TEXTAUSZUG:
Die Beklagte kann sich mithin nicht mit Erfolg darauf berufen, dass die Klägerin den mit einfachem Brief versandten Vermittlungsvorschlag erhalten hat.

b. Zu einem anderen Ergebnis trägt auch nicht die in § 37 Abs. 2 SGB X normierte Zugangsfiktion bei.

Danach gilt ein schriftlicher Verwaltungsakt, der im Inland durch die Post übermittelt worden ist, am dritten Tag nach der Aufgabe zur Post als bekannt gegeben (§ 37 Abs. 2 Satz 1 SGB X). Dies gilt nicht, wenn der Verwaltungsakt nicht oder zu einem späteren Zeitpunkt zugegangen ist; im Zweifel hat die Behörde den Zugang des Verwaltungsaktes und den Zeitpunkt des Zugangs nachzuweisen (§ 37 Abs. 2 Satz 3 SGB X).

Bei einem Vermittlungsvorschlag handelt es sich um ein einfaches behördliches Schreiben, welches unmittelbar keine Rechtsfolgen auslöst. Es handelt sich mithin nicht um einen Verwaltungsakt im Sinne von § 31 SGB X. Danach ist ein Verwaltungsakt eine hoheitliche Maßnahme auf dem Gebiet des öffentlichen Rechts mit unmittelbarer Rechtswirkung nach außen. Die Beklagte kann sich daher nicht mit Erfolg auf die Zugangsfiktion gemäß § 37 Abs. 2 SGB X berufen, welche nach ihrem eindeutigen Wortlaut nur auf Verwaltungsakte Anwendung findet. Eine analoge Anwendung für andere Handlungsformen der Verwaltung kommt nicht in Betracht (vgl. Pattar, jurisPK-SGB X, § 37, Rdnr. 111).

Doch selbst wenn man § 37 Abs. 2 SGB X analog anwenden würde, würde dies an dem fehlenden Nachweis des Zugangs bei der Klägerin nichts ändern.

(Einträge eines Datensatzes)
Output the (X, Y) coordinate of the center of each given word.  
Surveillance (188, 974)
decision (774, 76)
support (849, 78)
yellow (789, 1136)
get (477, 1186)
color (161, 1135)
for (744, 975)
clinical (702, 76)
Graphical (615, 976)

--

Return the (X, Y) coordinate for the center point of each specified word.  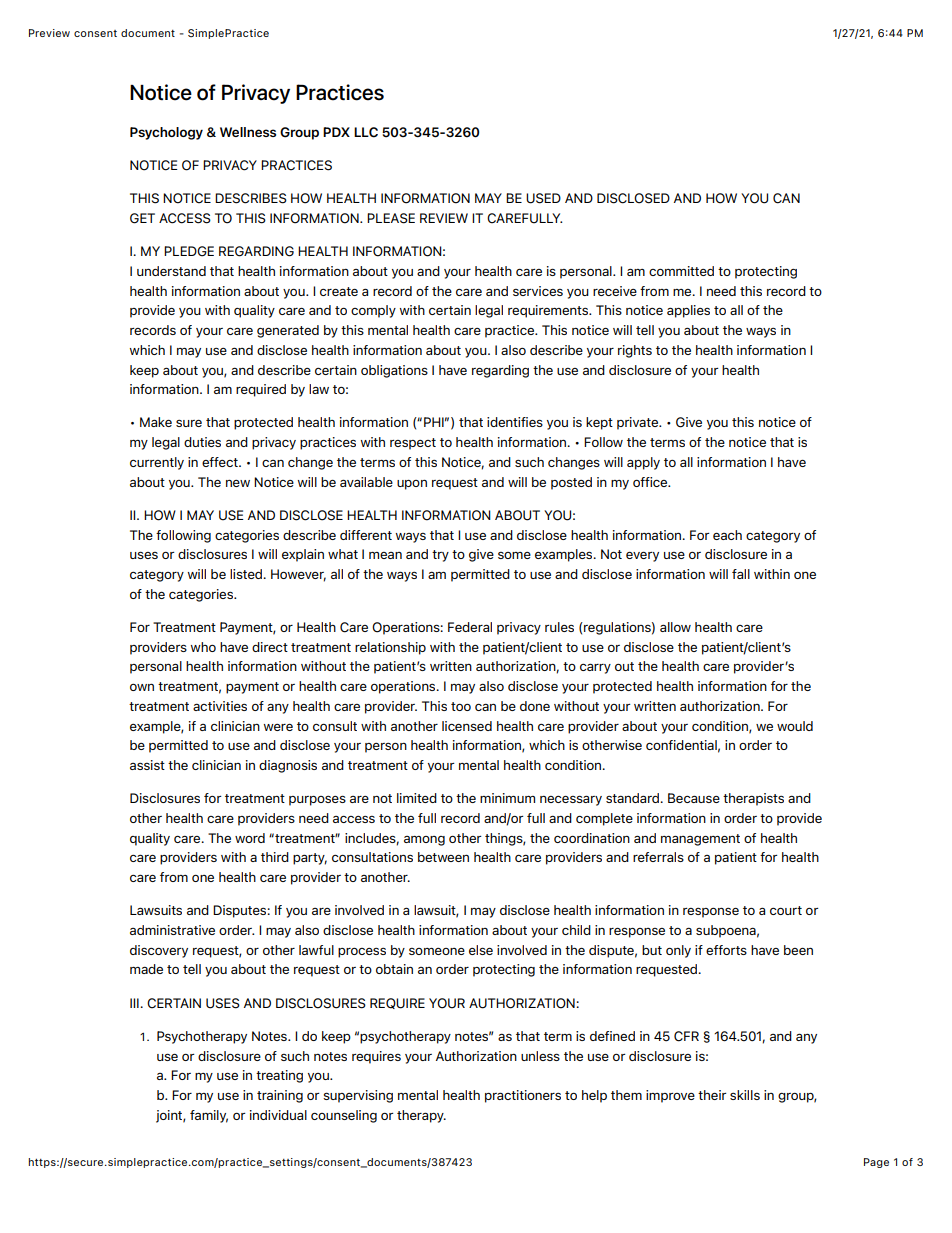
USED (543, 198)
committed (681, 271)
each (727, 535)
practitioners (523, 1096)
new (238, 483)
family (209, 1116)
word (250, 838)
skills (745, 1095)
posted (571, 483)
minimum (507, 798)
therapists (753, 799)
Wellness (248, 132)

---

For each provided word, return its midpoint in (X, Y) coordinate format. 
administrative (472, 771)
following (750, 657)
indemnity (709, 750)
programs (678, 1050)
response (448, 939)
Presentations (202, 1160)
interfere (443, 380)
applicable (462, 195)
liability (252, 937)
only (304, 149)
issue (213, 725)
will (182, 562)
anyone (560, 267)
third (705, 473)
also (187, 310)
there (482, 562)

ZU LÖSENDE AUFGABE: Führe den Textauszug über die Zugangsfiktion nach § 37 Abs. 2 SGB X im Anschluss an seinen letzten Satz weiter. Die Datensätze stehen in keinem Zusammenhang mit dem Textauszug.

DIE ANTWORT:
Zum einen gilt die Bekanntgabefiktion nach Satz 3 der Vorschrift nicht, wenn der Verwaltungsakt nicht oder zu einem späteren Zeitpunkt tatsächlich zugegangen ist; im Zweifel hat die Behörde den Zugang des Verwaltungsaktes und seinen Zeitpunkt nachzuweisen. Dabei besteht weitgehende Einigkeit dahingehend, dass Zweifel bereits dann vorliegen, wenn der Zugang überhaupt bestritten wird. Der betroffenen Person dürfte regelmäßig eine Substantiierung überhaupt nicht möglich sein, sie ist daher auch nicht erforderlich (vgl. BSG vom 26.07.2007, Az.: B 13 R 4/06 R; LSG Baden-Württemberg vom 14.03.2008, Az.: L 8 AS 5579/07). In einem solchen Fall werden daher bereits durch bloßes Bestreiten Zweifel am Zugang ausgelöst.

Da die Klägerin den Zugang des Vermittlungsvorschlages bestritten hat, oblag es hier der Beklagten, den Zugang nachzuweisen.

Zum anderen ist es aber auch ständige Rechtsprechung, dass die Zugangsfiktion nur dann zur Anwendung kommt, wenn sich in der Akte ein Vermerk über die Aufgabe zur Post befindet (vgl. BSG vom 28.11.2006, Az.: B 2 U 33/05 R; LSG Baden-Württemberg vom 10.06.2011, Az.: L 12 AS 1077/11). Die Verwaltungsakten der Beklagten enthalten keinen solchen Vermerk darüber, wann der Vermittlungsvorschlag vom 31.07.2012 an die Klägerin versandt worden ist. Ein Verbisvermerk erfüllt diese Anforderungen nicht.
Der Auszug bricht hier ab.